Stored items:
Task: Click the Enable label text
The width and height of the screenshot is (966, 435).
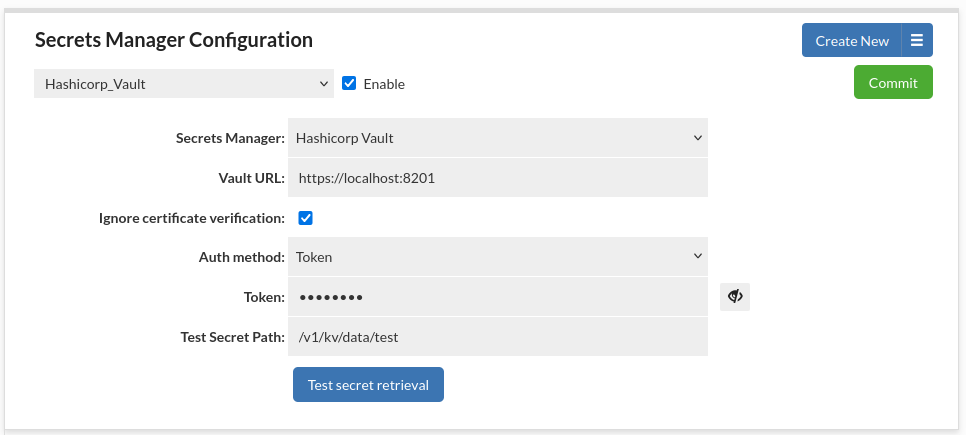Action: (384, 84)
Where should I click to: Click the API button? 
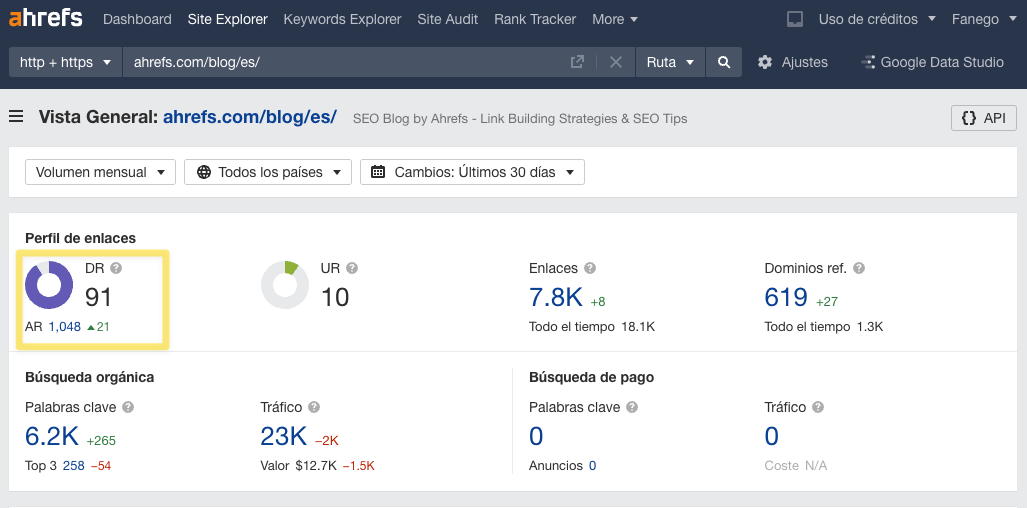983,118
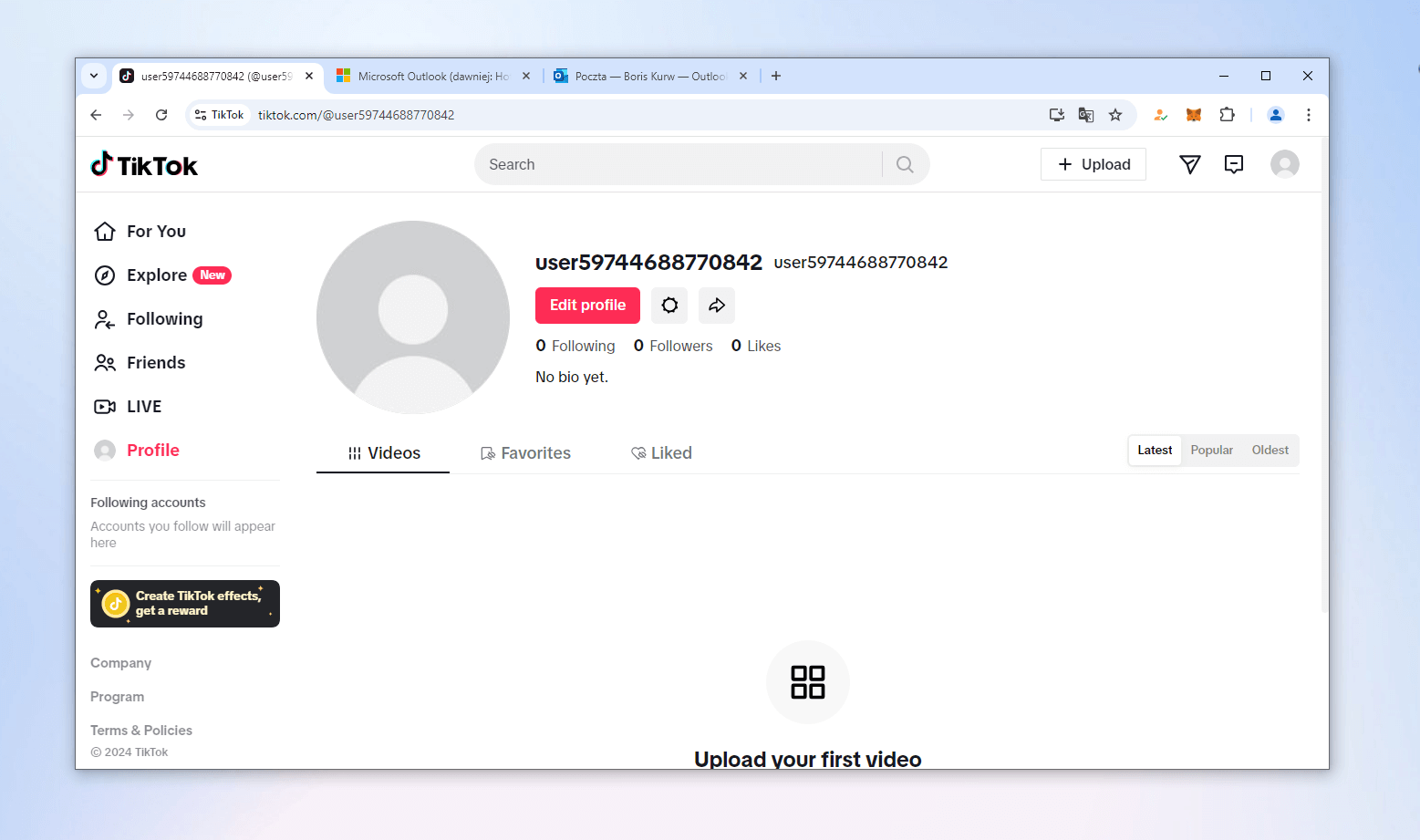1420x840 pixels.
Task: Click the Edit profile button
Action: tap(587, 306)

REQUIRED WORK :: In your copy, omit the pictures and restate every line of the data word for word.

EXPECTED ANSWER ::
Task: Click the Enable label text
The width and height of the screenshot is (966, 435).
Action: (384, 84)
Where should I click to: Click the API button? 
983,118
1420x840 pixels.
Task: Click the Edit profile button
Action: tap(587, 306)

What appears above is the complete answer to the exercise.